Filter the entries below, keeping every line that has the word "will".

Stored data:

_____

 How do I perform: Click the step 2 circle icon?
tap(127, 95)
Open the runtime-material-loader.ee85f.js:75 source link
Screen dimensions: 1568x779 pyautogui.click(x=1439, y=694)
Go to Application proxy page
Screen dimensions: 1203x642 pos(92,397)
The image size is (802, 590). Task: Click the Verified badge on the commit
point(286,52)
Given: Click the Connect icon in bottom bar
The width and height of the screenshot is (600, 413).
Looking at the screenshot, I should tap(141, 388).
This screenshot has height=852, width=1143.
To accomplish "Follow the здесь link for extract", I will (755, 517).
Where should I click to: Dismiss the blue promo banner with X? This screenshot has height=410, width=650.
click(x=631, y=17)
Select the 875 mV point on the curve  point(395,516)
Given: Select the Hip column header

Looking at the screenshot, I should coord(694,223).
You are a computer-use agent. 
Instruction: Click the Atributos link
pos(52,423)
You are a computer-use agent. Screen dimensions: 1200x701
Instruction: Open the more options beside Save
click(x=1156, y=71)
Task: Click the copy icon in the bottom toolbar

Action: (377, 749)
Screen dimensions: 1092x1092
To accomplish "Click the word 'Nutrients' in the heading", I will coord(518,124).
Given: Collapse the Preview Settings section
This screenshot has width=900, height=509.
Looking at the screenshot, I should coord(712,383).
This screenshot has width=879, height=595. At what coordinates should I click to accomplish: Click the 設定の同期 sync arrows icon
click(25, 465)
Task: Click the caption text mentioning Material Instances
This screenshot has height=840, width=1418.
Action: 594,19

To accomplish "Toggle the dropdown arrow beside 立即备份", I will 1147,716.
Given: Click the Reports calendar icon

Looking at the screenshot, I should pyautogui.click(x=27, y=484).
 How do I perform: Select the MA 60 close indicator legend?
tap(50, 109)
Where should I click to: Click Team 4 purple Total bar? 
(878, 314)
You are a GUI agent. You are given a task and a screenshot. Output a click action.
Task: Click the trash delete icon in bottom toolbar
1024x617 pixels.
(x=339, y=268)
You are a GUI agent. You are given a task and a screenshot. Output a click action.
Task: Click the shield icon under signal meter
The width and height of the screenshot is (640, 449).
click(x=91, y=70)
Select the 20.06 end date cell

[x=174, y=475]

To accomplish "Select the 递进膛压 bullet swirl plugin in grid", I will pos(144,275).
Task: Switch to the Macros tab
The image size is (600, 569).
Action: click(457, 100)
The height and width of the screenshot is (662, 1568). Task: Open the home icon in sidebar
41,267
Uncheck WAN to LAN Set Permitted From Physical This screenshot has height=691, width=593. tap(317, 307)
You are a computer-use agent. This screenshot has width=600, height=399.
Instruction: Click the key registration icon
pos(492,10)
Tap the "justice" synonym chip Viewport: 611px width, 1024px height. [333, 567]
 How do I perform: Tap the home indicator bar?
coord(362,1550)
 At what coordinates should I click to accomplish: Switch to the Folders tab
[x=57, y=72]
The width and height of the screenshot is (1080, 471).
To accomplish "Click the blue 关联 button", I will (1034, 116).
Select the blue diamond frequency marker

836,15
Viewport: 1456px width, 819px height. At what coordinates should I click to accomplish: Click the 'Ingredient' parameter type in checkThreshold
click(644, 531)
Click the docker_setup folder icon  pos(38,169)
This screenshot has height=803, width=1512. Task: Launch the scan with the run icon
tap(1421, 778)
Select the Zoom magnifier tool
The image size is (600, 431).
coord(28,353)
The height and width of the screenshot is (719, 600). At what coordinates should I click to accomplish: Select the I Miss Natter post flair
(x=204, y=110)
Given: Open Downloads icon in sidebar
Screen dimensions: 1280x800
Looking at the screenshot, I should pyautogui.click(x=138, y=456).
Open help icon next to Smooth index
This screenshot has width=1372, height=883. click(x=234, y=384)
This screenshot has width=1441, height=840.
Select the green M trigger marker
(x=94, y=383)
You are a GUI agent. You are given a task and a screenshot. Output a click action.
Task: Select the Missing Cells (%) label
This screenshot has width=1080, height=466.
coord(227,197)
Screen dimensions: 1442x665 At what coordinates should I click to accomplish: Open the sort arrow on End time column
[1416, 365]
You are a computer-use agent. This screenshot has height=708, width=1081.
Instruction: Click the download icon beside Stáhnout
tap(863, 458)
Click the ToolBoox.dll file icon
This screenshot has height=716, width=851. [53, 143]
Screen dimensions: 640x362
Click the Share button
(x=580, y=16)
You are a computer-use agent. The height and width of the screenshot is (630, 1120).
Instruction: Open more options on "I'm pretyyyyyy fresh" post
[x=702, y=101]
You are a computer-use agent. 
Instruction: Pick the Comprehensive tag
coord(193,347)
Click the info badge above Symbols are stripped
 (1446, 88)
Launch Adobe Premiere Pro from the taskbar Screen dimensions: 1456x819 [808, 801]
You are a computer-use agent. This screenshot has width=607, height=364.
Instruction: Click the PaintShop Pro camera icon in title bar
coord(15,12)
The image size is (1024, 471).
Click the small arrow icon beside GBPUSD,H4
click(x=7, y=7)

_____

§ Solution to the exercise
To accomplish "Follow the здесь link for extract", I will (755, 517).
To accomplish "Click the word 'Nutrients' in the heading", I will coord(518,124).
To accomplish "Toggle the dropdown arrow beside 立即备份", I will 1147,716.
To accomplish "Select the 递进膛压 bullet swirl plugin in grid", I will pos(144,275).
To accomplish "Click the blue 关联 button", I will (1034, 116).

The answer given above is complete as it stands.